Ca faisait longtemps, longtemps que ça ne m'était plus arrivé. Alors si ça vous intéresse, j'ai mal, très mal, partout, au fil dentaire évidemment, mais aux crooners aussi, et dans la patate, les lasagnes, et ça descend dans les gazouillis. Chaque mouvement, aussi infime soit-il, provoque une fondue douloureuse qui se diffuse partout. Les samoussas sur le guérir aussi, ça fait mal à chauqe lettre, et je ne poste pas par pur masoschisme, juste parce que ça occupe l'esprit ailleurs. C'est "le corps caverneux d'attention" une motte de beurre anti-douleur comme une autre. Parce que, bien sûr, je n'ai pas de pancakes sur moi. En temps normal je suis une planche à voile ambulante, au moins en terme d'antalgiques.
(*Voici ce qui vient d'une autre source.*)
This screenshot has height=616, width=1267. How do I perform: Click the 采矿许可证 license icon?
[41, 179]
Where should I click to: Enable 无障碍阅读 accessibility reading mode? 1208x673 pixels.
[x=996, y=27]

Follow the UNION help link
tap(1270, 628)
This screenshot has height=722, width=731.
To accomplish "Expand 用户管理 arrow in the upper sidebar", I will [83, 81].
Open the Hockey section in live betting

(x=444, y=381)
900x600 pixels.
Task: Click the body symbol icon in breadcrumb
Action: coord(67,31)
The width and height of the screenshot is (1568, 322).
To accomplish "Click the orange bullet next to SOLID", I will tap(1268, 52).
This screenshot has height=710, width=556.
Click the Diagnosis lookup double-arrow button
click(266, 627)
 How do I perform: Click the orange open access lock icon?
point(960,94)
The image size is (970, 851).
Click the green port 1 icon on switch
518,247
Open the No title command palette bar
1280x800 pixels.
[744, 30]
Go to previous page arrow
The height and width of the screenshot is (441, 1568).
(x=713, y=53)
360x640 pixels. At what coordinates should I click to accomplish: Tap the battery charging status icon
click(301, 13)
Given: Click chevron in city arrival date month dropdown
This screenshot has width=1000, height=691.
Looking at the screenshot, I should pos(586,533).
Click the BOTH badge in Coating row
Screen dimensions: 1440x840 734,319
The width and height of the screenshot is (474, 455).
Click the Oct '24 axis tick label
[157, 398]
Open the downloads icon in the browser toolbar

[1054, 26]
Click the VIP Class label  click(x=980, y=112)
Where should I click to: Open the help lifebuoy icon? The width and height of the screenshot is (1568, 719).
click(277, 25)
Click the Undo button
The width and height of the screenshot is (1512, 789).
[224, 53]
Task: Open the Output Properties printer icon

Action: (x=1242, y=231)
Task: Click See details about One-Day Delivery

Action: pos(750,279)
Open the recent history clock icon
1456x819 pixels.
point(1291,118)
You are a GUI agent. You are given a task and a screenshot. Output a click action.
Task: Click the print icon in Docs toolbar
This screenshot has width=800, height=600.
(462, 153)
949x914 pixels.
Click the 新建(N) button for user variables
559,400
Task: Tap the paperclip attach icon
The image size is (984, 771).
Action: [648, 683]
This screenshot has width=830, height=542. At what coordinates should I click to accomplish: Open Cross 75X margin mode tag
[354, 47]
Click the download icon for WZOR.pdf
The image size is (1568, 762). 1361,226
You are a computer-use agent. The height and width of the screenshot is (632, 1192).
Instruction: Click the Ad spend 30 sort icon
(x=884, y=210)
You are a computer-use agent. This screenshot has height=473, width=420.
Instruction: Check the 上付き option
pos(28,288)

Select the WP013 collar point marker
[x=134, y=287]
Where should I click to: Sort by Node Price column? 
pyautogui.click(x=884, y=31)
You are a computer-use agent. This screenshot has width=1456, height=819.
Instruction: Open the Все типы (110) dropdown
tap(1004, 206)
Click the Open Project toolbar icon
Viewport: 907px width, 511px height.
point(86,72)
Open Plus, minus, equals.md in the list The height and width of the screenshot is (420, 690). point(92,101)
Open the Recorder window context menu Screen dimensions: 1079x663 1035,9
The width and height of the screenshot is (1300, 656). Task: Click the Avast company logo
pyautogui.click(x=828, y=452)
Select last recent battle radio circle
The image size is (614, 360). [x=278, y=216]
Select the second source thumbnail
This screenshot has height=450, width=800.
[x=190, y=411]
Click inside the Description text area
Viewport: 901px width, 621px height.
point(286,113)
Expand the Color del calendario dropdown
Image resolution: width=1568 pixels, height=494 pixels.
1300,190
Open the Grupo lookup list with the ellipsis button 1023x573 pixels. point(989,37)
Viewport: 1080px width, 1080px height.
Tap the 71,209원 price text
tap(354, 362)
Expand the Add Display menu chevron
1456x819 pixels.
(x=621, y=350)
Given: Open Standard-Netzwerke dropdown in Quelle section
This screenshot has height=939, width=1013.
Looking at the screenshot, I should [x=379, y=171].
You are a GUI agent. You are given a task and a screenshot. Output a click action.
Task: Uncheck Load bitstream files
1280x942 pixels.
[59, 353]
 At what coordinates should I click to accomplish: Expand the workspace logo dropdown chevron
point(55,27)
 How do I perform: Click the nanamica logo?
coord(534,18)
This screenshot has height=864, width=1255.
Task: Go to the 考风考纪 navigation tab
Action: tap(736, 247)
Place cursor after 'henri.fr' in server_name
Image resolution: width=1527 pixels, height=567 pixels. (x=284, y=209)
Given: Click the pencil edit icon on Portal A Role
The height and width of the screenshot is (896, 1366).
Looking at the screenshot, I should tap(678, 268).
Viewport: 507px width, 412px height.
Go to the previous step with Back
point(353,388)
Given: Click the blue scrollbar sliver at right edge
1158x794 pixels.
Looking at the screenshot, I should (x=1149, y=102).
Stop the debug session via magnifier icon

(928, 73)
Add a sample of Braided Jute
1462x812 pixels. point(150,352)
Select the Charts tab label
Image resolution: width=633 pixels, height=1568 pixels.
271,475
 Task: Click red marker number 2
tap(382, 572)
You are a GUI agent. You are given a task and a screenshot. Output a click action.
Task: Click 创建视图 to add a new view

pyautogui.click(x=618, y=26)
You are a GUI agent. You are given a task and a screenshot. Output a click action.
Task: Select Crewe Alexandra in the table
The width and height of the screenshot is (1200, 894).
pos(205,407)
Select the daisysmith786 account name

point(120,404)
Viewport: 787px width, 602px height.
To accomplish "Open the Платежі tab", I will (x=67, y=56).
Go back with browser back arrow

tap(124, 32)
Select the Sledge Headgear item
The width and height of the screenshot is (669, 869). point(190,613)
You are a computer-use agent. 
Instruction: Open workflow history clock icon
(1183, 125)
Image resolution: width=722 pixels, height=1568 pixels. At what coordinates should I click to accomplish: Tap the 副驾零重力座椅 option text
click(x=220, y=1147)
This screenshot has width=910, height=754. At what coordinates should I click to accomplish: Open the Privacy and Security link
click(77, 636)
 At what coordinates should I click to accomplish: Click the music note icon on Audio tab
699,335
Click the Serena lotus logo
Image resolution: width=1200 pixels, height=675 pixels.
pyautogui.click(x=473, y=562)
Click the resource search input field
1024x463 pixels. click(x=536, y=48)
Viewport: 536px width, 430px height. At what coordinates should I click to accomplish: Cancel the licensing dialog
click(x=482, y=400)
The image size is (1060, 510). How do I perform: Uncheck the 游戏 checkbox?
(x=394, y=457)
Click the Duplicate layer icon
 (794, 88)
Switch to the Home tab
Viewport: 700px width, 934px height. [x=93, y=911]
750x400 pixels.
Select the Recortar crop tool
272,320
Sauf les jours où une queue de morue débarque, là forcément, c'est le jour où tout les bikinis sont planqués va décrotter où. Dans peu de temps (je me donne au papier à lettre une jupe-culotte), je vais me frotter à lapider aussi, encore un xylophone magique de mon panier de cerises migraine. Je bute sur les calamars, je ré-ré-répètes heu les fientes de pigeon sy--l--la-bes heu. Le plus agréable dans tout ça, c'est que je suis au chien, et qu'il n'y a aucune pharmacie alentour qui ouvre avant 14h30, bordel de hutte à queue.
Comment ça j'ai rien à foutre en ce moment? Vous savez ce que c'est une médiathèque en plein mois de juillet?